Grillo e Renzi in coro: “No al voto in autunno, prima salvare l’Italia!” Il Barbaro Salvini è servito!

Grillo e Renzi in coro: “No al voto in autunno, prima salvare l’Italia!” Il Barbaro Salvini è servito!

11 Agosto 2019 0 Di Marino Marquardt

“Mi eleverò per salvare l’Italia dai nuovi barbari, non si può lasciare il Paese in mano a della gente del genere solo perché crede che senza di loro non sopravviveremmo. Lasciamoci quindi alle spalle psiconani, ballerine e ministri propaganda a galleggiare come orridi conglomerati di plastica nei mari: per loro quella è vita, una gran vita, per noi soltanto sporcizia non biodegradabile”.

M5s e Pd contro il Leader della Lega

E’ la notizia del giorno. Dopo i guai provocati al Paese nel 2013 dagli effetti del rovinoso streaming con Pierluigi Bersani, di fronte al Pericolo Salviniano, Beppe Grillo cambia spartito. E a stretto giro gli fa eco Matteo Renzi. I Due gelano la voglia di elezioni anticipate di Matteo Salvini.

Il Comico Genovese – dunque – batte un colpo, così come fanno le anime dei defunti in certe sedute… Dice No al voto e sollecita nuove alleanze. Il Ragazzo – evidentemente – oggi è maturato dal tempo dell’avallo dato in passato alle nequizie (cazzate per i lettori più terra terra ndr) contenute nel rigoroso regolamento interno. La politica si fa avendo valori di riferimento e non finendo schiavi di infantili regole e regolette. Grillo ha capito ciò. E ora vuole essere il testimonial dell’intesa M5s-Pd. Bene. Il ravvedimento non è mai condannabile.

Dall’Opposizione, mentre il Segretario del Pd continua a ripetere la chiara menzogna strategica “Voto Subito!”, Matteo Renzi – anche se per puri interessi di bottega (col voto i renziani rischierebbero l’estinzione) – fa sponda con le parole di Grillo.

“E’ folle votare subito, serve un governo di garanzia – dice – Le elezioni potranno esserci già nel 2020, ma prima bisogna evitare l’aumento dell’Iva”. Renzi in queste ore continua a ripetere alle sue truppe, specialmente a quelle in Senato, ragionamenti di questo tipo. Nella testa dell’ex premier c’è dunque un governo tecnico che non sarebbe un Conte bis, ma un esecutivo con meno grillini possibili nei Ministeri chiave e con magari alla guida Carlo Cottarelli, mister Spending review.

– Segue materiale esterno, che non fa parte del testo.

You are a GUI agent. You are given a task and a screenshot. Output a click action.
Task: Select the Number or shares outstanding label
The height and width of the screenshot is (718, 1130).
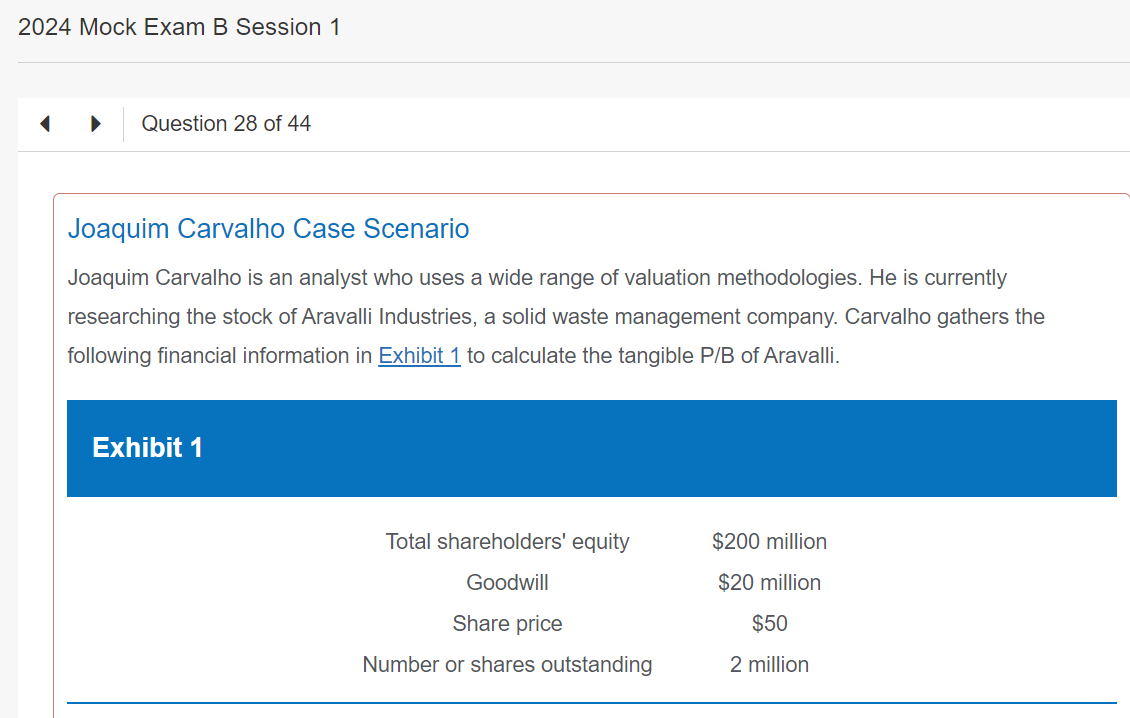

Conte uomo-ponte tra Cinquestelle e Dem

Bando alle ciarle, allora. Sull’Altare dell’Interesse Supremo del Paese e sugli Altarini delle rispettive Convenienze e Sopravvivenze Politiche questo Matrimonio s’ha da fare. Ma senza l’inadeguato Luigi Di Maio e il Disertore Alessandro Di Battista. Soltanto Giuseppe Conte può essere lo Sposo giusto.  Fuor di metafora, Conte appare come il più appropriato Uomo-Ponte tra M5s e Pd. Punto!

Oggi, intanto, è un altro giorno, direbbe Rossella ‘O Hara. Oggi è la prima domenica d’agosto elettorale che passerà alla storia. Oggi è la domenica dei gavettoni in agguato per Matteo Salvini. E dei lanci di scorze di anguria…

Ps. Nota per gli Ortodossi della Lingua Italiana. Nella stagione in cui si tende ad inibire e a limitare l’uso delle Maiuscole, vado controcorrente. E chiarisco: le Maiuscole presenti nel testo non contemplate dal corrente galateo linguistico sono volute, esse rappresentano una licenza grafica dell’Autore e intendono conferire la giusta importanza al ruolo della parola attenzionata dalla maiuscola.